§ Excerpted passage
____

Looking at his book, and am obviously new to studying this. Could someone help explain to me how the truth table is valid here?
To my understanding, when $C=0$, the circuit behaves like a reversible AND gate, and when $C=1$, it acts as reversible NAND gate. So, my question is, shouldn't the output on the truth table be $f(1,1)$, when $A,B = 0$ and $C=1$?
Obviously, I'm wrong, but can't understand why.
The page for reference:
To add onto the answers, another way to look at why when A,B = 0 and C = 1, then $\overline{f(0,0)}$, is the inputs of f. The input of f is A and B. For example when A,B= 0, then f(0,0) will be in the result, because f takes in A and B as inputs(hence f(A,B) as denoted above). As others stated above, C = 1 then negates the problem, resulting in $\overline{f(0,0)}$. f(1,1) does not make sense because the inputs A,B = 0, not A,B = 1. If A,B = 1, THEN f(1,1) being in the result would make sense(in this case, the answer would be $\overline{f(1,1)}$, because C = 1 negates f). I hope this helps.
It should be $\overline{f(0,0)}$ when $A=B=0$ and $C=1$, I think. In the truth table, $f$ is unspecified but we could have $f$ be an AND gave and $\overline f$ be a NAND gate. But $f$ could be any of the two-input Boolean functions.
The inputs to $f$ are $A$ and $B$, while $C$ inverts whatever $f$ calculates.
If the function is $f(A, B)$, and $A = 0$ and $B = 0$, you just replace $A$ and $B$ for their corresponding values inside the function; therefore, $f(A, B)$ simply becomes $f(0, 0)$. Then, taking $f(0, 0) \oplus C$ for $C = 1$, turns $f(0, 0) \oplus 1$ into $\overline{f(0, 0})$ because adding a $1$ to a variable in modulo-2 is equivalent simply negating that variable.
Therefore, for $A = B = 0$ and $C = 1$:
$$f(A, B) \oplus C = \overline{f(0, 0})$$

____

§ Recorded information

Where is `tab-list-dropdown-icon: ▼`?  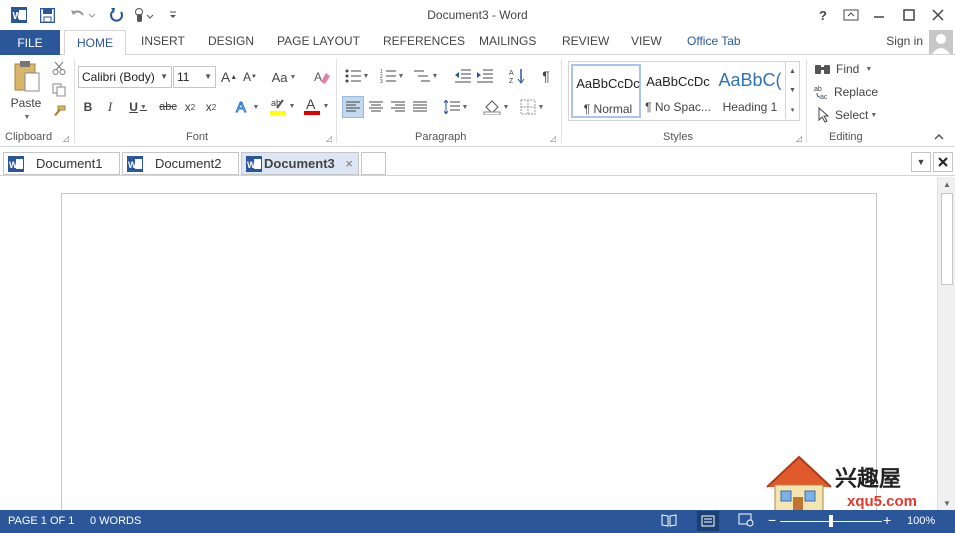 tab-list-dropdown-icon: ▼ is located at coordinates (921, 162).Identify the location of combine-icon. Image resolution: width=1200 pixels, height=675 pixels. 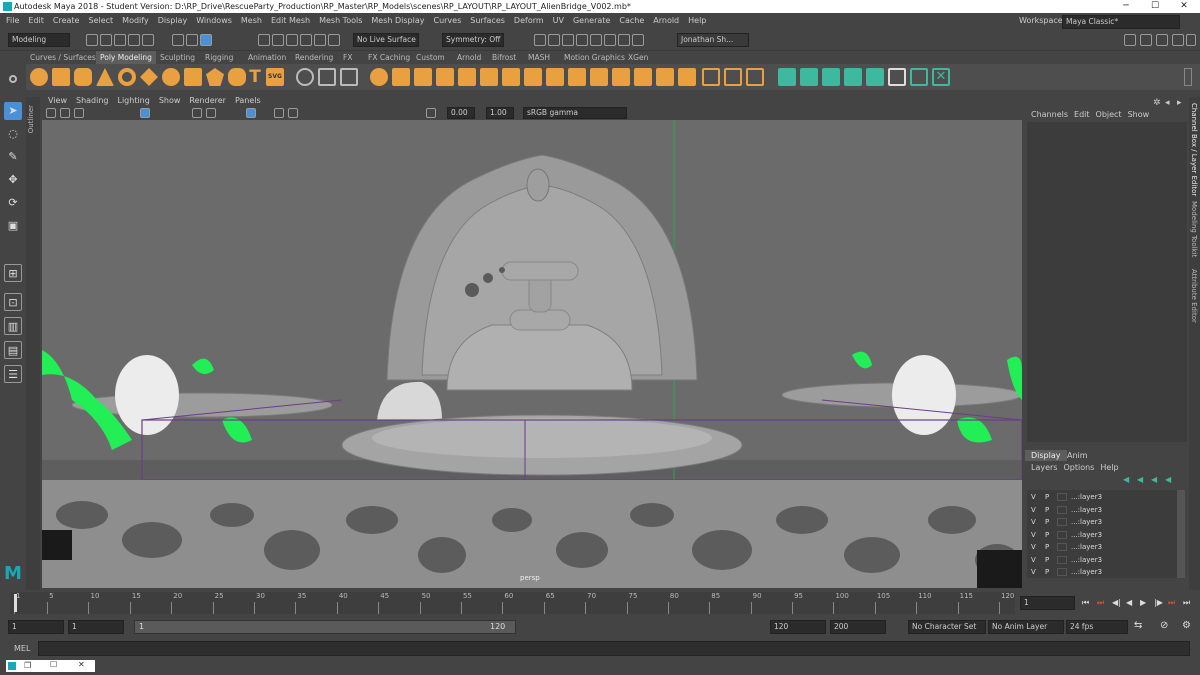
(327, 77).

____

§ Problems to work on
1 – In the truth-table thread, translate this sentence into Spanish: "The inputs to $f$ are $A$ and $B$, while $C$ inverts whatever $f$ calculates."
2 – Answer these questions from the truth-table thread:
(a) According to the original question, how does the circuit act when $C=1$?
(b) Which input inverts whatever $f$ calculates?
(c) Adding a $1$ to a variable in modulo-2 is equivalent to what?
3 – In the truth-table thread, update the stretch from "It should be" through "negating that variable." so that "modulo-2" becomes "mod 2".

§ Expected responses
1 – Las entradas de $f$ son $A$ y $B$, mientras que $C$ invierte lo que $f$ calcule.

2 –
(a) It acts as a reversible NAND gate.
(b) $C$
(c) Negating that variable.

3 –
It should be $\overline{f(0,0)}$ when $A=B=0$ and $C=1$, I think. In the truth table, $f$ is unspecified but we could have $f$ be an AND gave and $\overline f$ be a NAND gate. But $f$ could be any of the two-input Boolean functions.
The inputs to $f$ are $A$ and $B$, while $C$ inverts whatever $f$ calculates.
If the function is $f(A, B)$, and $A = 0$ and $B = 0$, you just replace $A$ and $B$ for their corresponding values inside the function; therefore, $f(A, B)$ simply becomes $f(0, 0)$. Then, taking $f(0, 0) \oplus C$ for $C = 1$, turns $f(0, 0) \oplus 1$ into $\overline{f(0, 0})$ because adding a $1$ to a variable in mod 2 is equivalent simply negating that variable.